I'm currently reading the paper Likelihood Ratios for Out-of-Distribution Detection, and it seems that their problem is very similar to the problem of anomaly detection. More precisely, given a neural network trained on a dataset consisting of classes $A,B,$ and $C$, then they can detect if an input to the neural network is anomalous if it is different than these three classes. What is the difference between what they are doing and regular anomaly detection?
You observation is correct although the terminology needs a little explaining.
The term 'out-of-distribution' (OOD) data refers to data that was collected at a different time, and possibly under different conditions or in a different environment, then the data collected to create the model.

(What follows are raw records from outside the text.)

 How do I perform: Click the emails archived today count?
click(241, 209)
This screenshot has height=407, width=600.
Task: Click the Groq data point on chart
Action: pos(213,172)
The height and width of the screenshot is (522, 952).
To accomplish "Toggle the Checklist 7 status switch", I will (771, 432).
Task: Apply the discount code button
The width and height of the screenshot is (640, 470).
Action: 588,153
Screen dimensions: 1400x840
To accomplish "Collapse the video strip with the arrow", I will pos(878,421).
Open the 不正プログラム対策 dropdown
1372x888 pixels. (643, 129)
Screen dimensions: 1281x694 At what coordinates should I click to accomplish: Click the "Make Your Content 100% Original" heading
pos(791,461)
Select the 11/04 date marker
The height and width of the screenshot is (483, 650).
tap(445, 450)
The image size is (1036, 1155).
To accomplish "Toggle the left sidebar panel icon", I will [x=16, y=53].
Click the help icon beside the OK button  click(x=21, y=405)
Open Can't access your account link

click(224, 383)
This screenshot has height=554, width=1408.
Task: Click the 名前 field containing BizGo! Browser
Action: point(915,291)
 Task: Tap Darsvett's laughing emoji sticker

They may say that this data is from a 'different distribution'.
Data that is in-distribution can be called novelty data. Novelty detection is when you have new data (i.e. OOD) and you want to know whether or not it is in-distribution. You want to know if it looks like the data you trained on. Anomaly detection is when you test your data to see if it is different than what you trained the model. Out-of-distribution detection is essentially running your model on OOD data. So one takes OOD data and does novelty detection or anomaly detection (aka outlier detection).
Below is a figure from What is anomaly detection?
In time series modeling, the term 'out-of-distribution' data is analogous to 'out-of-sample' data and 'in-distribution' data is analogous with 'in-sample' data.